In making his case against Saudi-sponsored Wahhabism, Schwartz is further hampered by having never visited the Kingdom and the use of secondary sources only. His selection of these is also questionable. It features Said Aburish but not Mamoun Fandy's excellent study of Saudi dissidents. Schwartz reviles explorer and royal confidant Harry St. John Philby although there is no evidence in the bibliography that he has read any of Philby's books or even Elizabeth Monroe's biography. T.E. Lawrence, however, is presented as a pure idealist, while certain studies shed a very different light on his persona, revealing both a deeply disturbed psyche and political duplicity.

This selective use of material also explains his erroneous assessment of the succession question in Saudi Arabia. The Saudi ambassador to Washington, Prince Bandar, and former intelligence chief (now envoy to London), Prince Turki al-Faisal, are certainly high profile figures. But in the line-up for the throne the governors of Riyadh and the oil-rich Eastern Province -- one a full brother, the other the oldest surviving son of ailing King Fahd -- figure more prominently, yet their names - and those of some other key contenders -- are not even mentioned.

His report of the Najran uprising in early 2000 fails to notice that the Shi'ites clashing there with security forces are Ismai'ilis (Seveners), while those in the Eastern Province belong to the Twelvers branch. Although the regime does regard the former also as a liability, failing to make the distinction is not only factually incorrect but also a misjudgment of the potential political impact.

In his description of Wahhabism Schwartz lowers himself to the level of outright demonization. While it can hardly be denied that Wahhabism is rife with bigotry, difficult to engage in constructive debate, and generally not conducive to intellectual maturing, an attempt should be made to understand how and under which circumstances it developed, and how it is rooted in Islamic tradition. Whether we like it or not, Wahhabism is a factor of very considerable significance in the Muslim World as Schwartz is admitting by writing a book about it. Instead Schwartz makes himself guilty of what he accuses Wahhabism of: dualism and the inherent demonization of "the Other".

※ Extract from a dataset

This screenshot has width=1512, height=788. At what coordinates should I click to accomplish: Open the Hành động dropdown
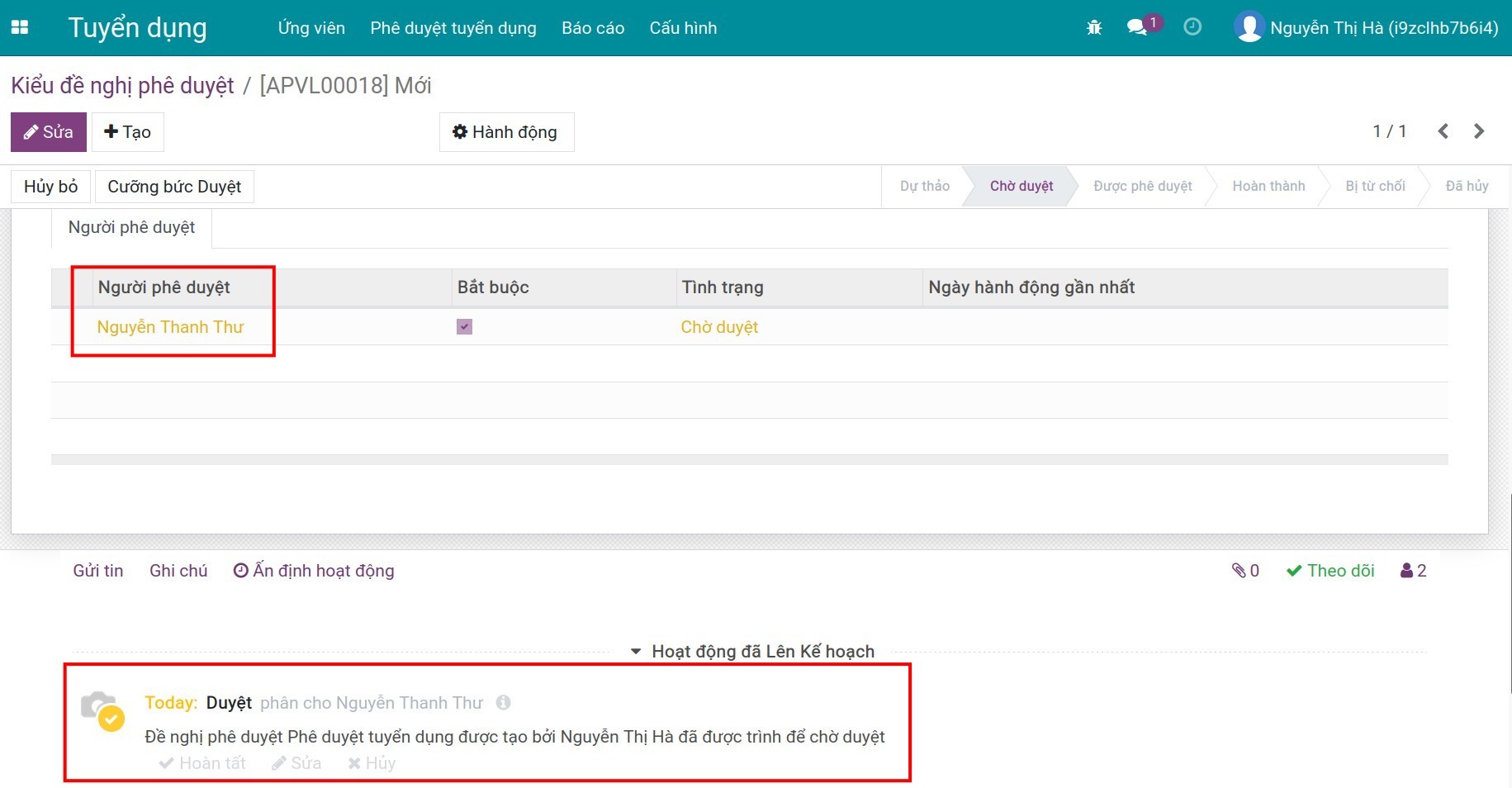click(506, 132)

Schwartz qualifies its namesake, Muhammad ibn Abd al-Wahhab, as a "monster" and calls the inhabitants of Central Arabia "savages", prone to sedition since the time of early Islam. He also implies that Ibn Abd al-Wahhab was bound to dissent due to his affiliation with the Bani Tamim: because the Bani Tamim had once joined the Kharijites, a descendant of the tribe is bound -- a millenium later - to concoct an equally uncompromising form of Islamic revivalism! In an attempt to further soil the Saudis' reputation, Schwartz wrongly represents them as belonging to the Bani Hanifa, a tribe associated with Musaylama, `the false Prophet' active in Central Arabia during the days of the Prophet Muhammad. The Al Saud descend from the eastern Arabian Dur'u and the clan's ancestor Mani al-Muraydi was only in the 15th century invited by the Bani Hanifa to take up residence in Najd .

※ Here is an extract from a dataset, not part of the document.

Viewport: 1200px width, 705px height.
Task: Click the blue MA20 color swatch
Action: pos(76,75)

With his eclecticism and invectives Schwartz has undermined his in itself sympathetic plea for pluralist Islam. Militancy, extremism, and other intolerant forms of Islamic revivalism have rendered the atmosphere in the Muslim world rather insalubrious and Saudi politics have some very unsavory aspects, but Schwartz' approach will do little to clear the air. There are certainly two faces of Islam, but readers would have been better served if the writer had elaborated more on that pluralist Islam instead of this negativist account of what Islam should not be about.